Anglais

This is my daughter. Louise. She is 4 months old, and has two arms, two legs, two great chubby cheeks, and one extra chromosome.

Please, when you meet someone like Louise, do not ask her mother, "Was it not detected during pregnancy?" Either it was, and we can assume she made the decision to keep the baby, or it wasn't and the surprise was great enough that there's no need to revisit it. And what's more, every mother has an annoying tendency to feel guilty about everything and anything, so an extra chromosome that went undetected... I don't need to tell you.

Don't tell her mother, "It's your baby, despite everything." No. It's my baby, period. And "Despiteeverything," that's an ugly first name. I prefer Louise by far. Don't tell her mother, "What a little Down syndrome child... etc." No. She's a 4-month-old child who is suffering from Down syndrome, or who has Down syndrome, if you wish. This 47th chromosome isn't what she IS; it's what she HAS. You wouldn't say, "Oh what a little cancer sufferer...etc.

" Don't say, "They are like this, they are like that." "They" have their own personality, their own body, their own taste, their own journey. They are as different among themselves as you are from your neighbor.
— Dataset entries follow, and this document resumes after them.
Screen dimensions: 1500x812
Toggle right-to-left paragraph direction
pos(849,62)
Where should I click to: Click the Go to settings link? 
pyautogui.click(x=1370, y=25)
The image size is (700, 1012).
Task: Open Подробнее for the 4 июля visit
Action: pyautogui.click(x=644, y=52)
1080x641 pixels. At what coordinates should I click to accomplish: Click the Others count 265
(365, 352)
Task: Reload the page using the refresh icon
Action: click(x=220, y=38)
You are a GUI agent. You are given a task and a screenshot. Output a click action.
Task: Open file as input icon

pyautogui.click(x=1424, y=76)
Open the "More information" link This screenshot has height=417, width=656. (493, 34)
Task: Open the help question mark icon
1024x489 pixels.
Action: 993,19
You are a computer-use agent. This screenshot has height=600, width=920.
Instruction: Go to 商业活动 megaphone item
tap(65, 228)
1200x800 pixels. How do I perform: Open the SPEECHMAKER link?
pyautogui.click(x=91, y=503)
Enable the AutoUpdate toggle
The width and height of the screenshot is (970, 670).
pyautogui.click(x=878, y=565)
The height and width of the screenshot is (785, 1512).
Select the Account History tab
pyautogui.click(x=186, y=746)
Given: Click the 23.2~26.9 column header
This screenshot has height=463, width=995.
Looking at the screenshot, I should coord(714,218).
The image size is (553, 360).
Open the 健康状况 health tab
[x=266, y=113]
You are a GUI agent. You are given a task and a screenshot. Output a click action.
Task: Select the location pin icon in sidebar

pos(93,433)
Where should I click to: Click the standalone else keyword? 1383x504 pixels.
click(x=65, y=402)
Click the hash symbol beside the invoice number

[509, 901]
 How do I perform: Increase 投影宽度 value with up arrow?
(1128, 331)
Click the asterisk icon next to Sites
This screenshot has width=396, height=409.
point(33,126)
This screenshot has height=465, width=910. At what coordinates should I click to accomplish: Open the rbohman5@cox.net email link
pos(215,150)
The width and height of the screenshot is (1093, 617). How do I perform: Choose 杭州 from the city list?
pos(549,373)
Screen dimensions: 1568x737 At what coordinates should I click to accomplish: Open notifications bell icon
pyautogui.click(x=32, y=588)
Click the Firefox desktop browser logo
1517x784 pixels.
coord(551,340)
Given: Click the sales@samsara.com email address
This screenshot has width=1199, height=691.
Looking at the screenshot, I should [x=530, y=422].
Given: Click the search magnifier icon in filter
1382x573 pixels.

I know that when we don't see it, we don't think about it, but words matter. They can comfort or hurt. So, think about it first for just a second, especially if you are a member of the medical community and wear a white, pink or green shirt. I do not usually make my status open to everyone, but for this post, that will be the case. You can keep it going and share it if you wish.

Because there are 500 new "Louise's moms" every year whose days are ruined by unkind words. I know that they aren't meant to hurt. Knowing that is enough.